封印の強力な守護の力は、ついに邪気の侵入を阻む霊力を失いつつあった。
邪気は……、彼女の意思に抗って侵略を進めた。
まるでおどろおどろしい漆黒の絵具が……、清らかなる和紙に垂らされたようだった。
彼女の魂は……、徐々に闇に塗りつぶされていった……
彼女は抵抗した。千年前の記憶にすがった。誰かを愛したぬくもりを思い出そうとした。
しかし……、邪気の暗黒の力は徐々に彼女の心をむしばんでいった。
海峡の潮が荒れ狂った。台風が接近するような重苦しい空が海峡を覆った。
雷が走った。波は幾重にもぶつかって島の断崖に激しく打ちつけた。海鳥たちは群れを成して逃げ惑った。
まるで……、霊珠が禍々しい邪気に呼応するかのようだった。
鳴門の自然が……、不穏に震えていた。
ゴゴゴコゴゴ……
海底の黄泉の扉がひとりでに開かれていくようだった。太古の魂の鼓動が響いた。
淡路島南端に伸びる大地の裂け目「中央構造線」
その深き亀裂は太古より島の「生」と「死」を分かつ境界だった。地殻の奥底の悲鳴を絶えず呑み込み続けてきた。
千年の封印を抱えて海底に鎮座していた霊珠から不穏な脈動が放たれた。
珠の奥では女の意志に反し、禍々しき邪気が……、彼女を黒く染めていった……
雷が中央構造線の断層をなぞるように走った。閃光が光った。淡路島南部の山々が黒々と影を連ねた。
パリンッ
地の底から響く低いうなりがついに珠に残った浄なる気をかき消した。
島の大気は淀んでいった。まるで大地が呻き哀しんでいるようだった。
いまや殺生珠の表面に蜘蛛の巣のような亀裂が広がっていった。珠を封じていた力がついに邪気の闇の力に押し負けたのだ。
亀裂から中央構造線の地熱がごとき赤黒い光が走った。どろりとした邪気の瘴気が霊珠から滲み出した。
珠から漏れ出した闇の力は……、この地の根幹たる中央構造線にさえ呼応しはじめた。
断層の奥底に眠る地霊たちすらもざわめかせた。
パキンッ
ついに……、珠は乾いた音を立てて真ん中から割れた。
その瞬間、封印の霊力は霧散して消失した。
珠の中に渦巻いていた忌まわしき邪気は……、白濁した女の記憶を吹き飛ばすように浸透した。
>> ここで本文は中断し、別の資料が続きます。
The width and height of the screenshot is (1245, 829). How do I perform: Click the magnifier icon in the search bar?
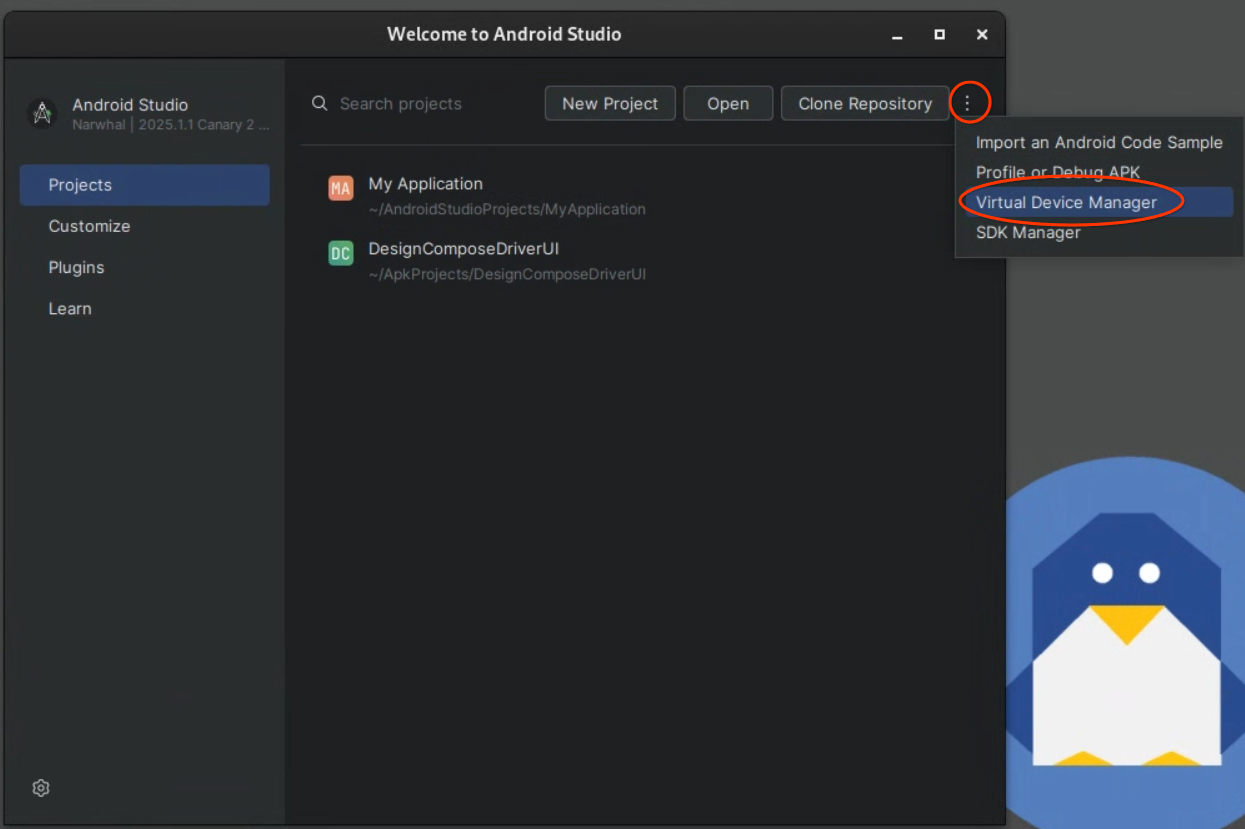[x=320, y=103]
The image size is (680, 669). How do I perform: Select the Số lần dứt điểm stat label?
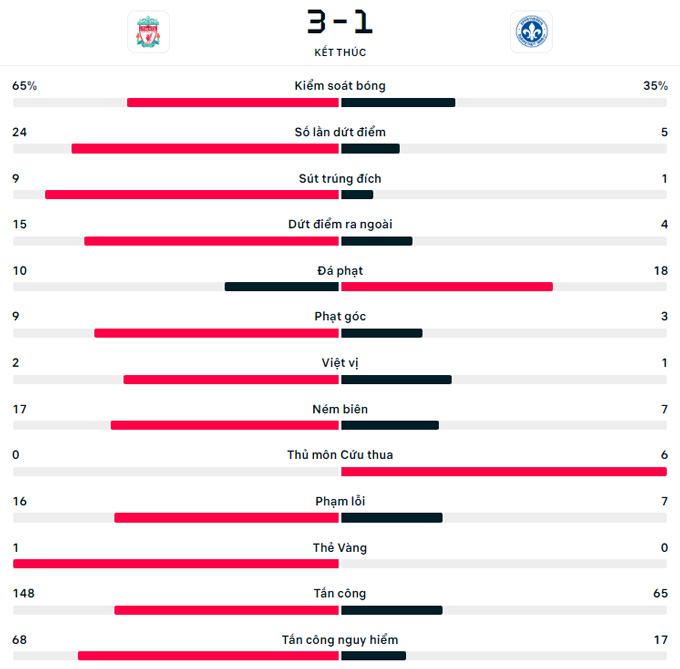340,132
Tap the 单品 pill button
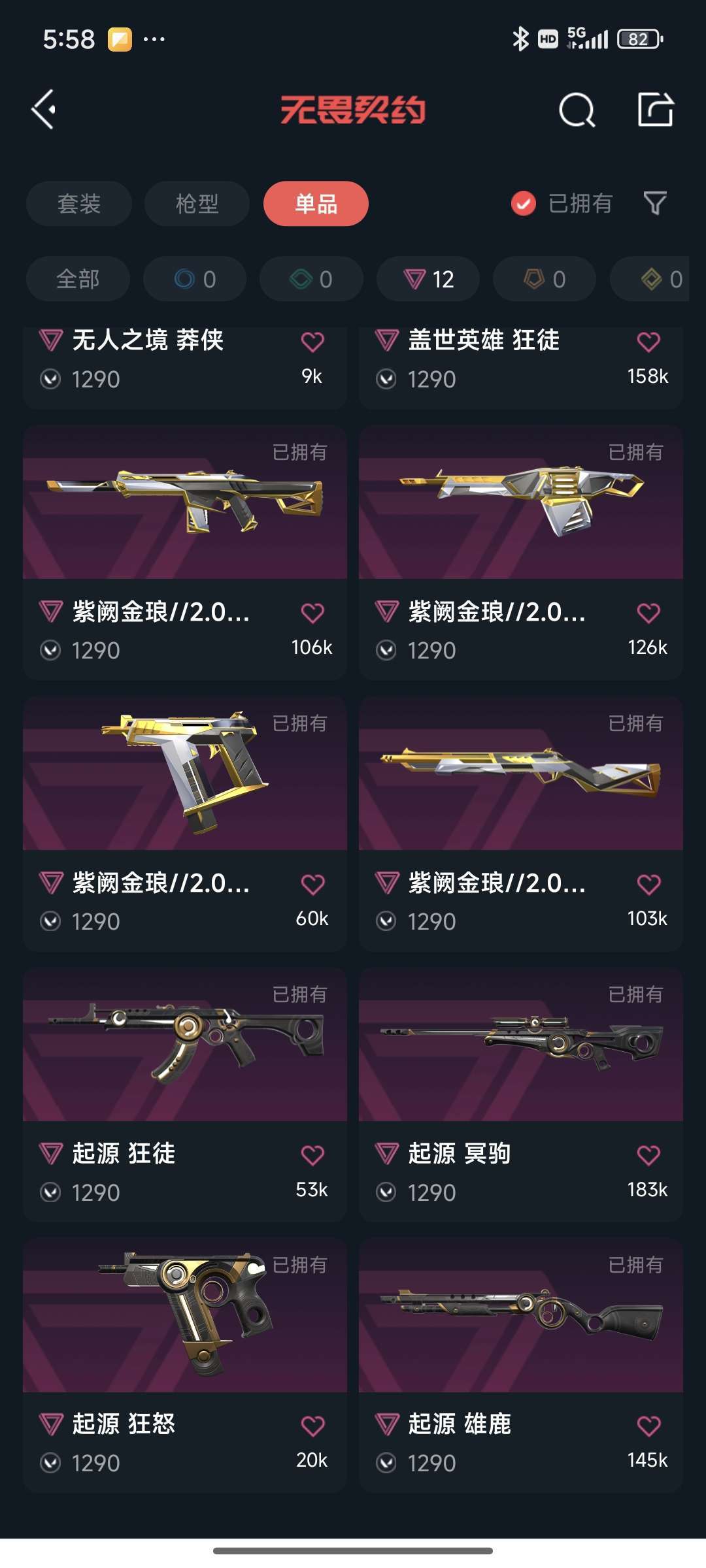The width and height of the screenshot is (706, 1568). pyautogui.click(x=316, y=203)
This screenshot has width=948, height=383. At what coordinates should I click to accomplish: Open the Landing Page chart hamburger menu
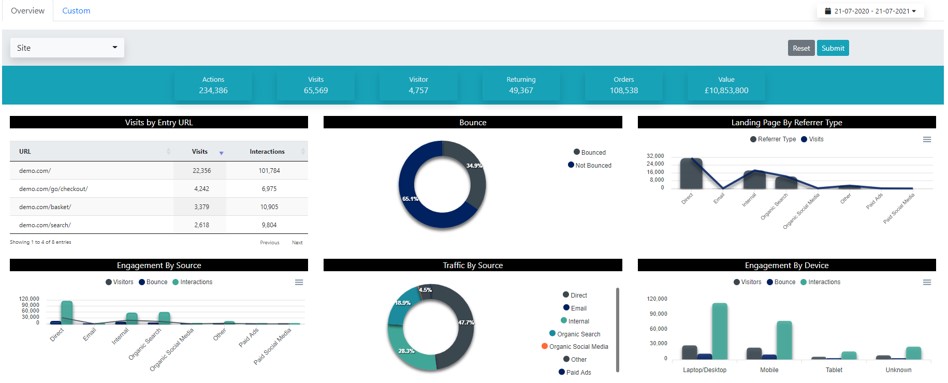tap(927, 139)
中央構造線の断層が禍々しく光った。島の南を貫く稲妻のような光の帯となって暗くなった空に浮かんだ。
大気は黒く染まり、山肌の木々がざわついた。島の最南端によせる波も、正常な音を失った。
彼女の内なる叫びは誰にも届かなかった。悲しみも、自責も、愛も、すべての感情が、黒いナニカに呑まれ、塗りつぶされていった。
かすかな意識の残滓で彼女は思った。
「私が……私で……なくなる……」
ついに殺生珠の封印が断ち切られた。海峡の水は濁り、海面には黒き靄が現れた。澱むような不気味さが鳴門海峡全体ににじわじわと広がるようだった。
大気は重く圧し掛かり空は鳴き声を失った。海は深い呪詛を唱えるような響きを宿した。
封印を失った珠から吹き出した黒き禍々しき邪気は……、空と陸地を這って鳴門海峡を飲み込んだ。
女の姿は……、邪気に包まれて徐々にその輪郭を曖昧にした。黒い脈動に覆われた。
まるで彼女の姿は……、夜の闇に溶けていくようだった。
彼女の意志は深い闇の中でなおも彷徨い続けた。
「ただ……誰かに……
ただ誰かに……
もう一度愛されたかった……」
そのか細い思念もやがて闇に消えた……
鳴門海峡の海面が禍々しく泡立った。そこはもはやかつての穏やかな潮流が流れる場所ではなくなった。
海面から……、ソレがあらわれた。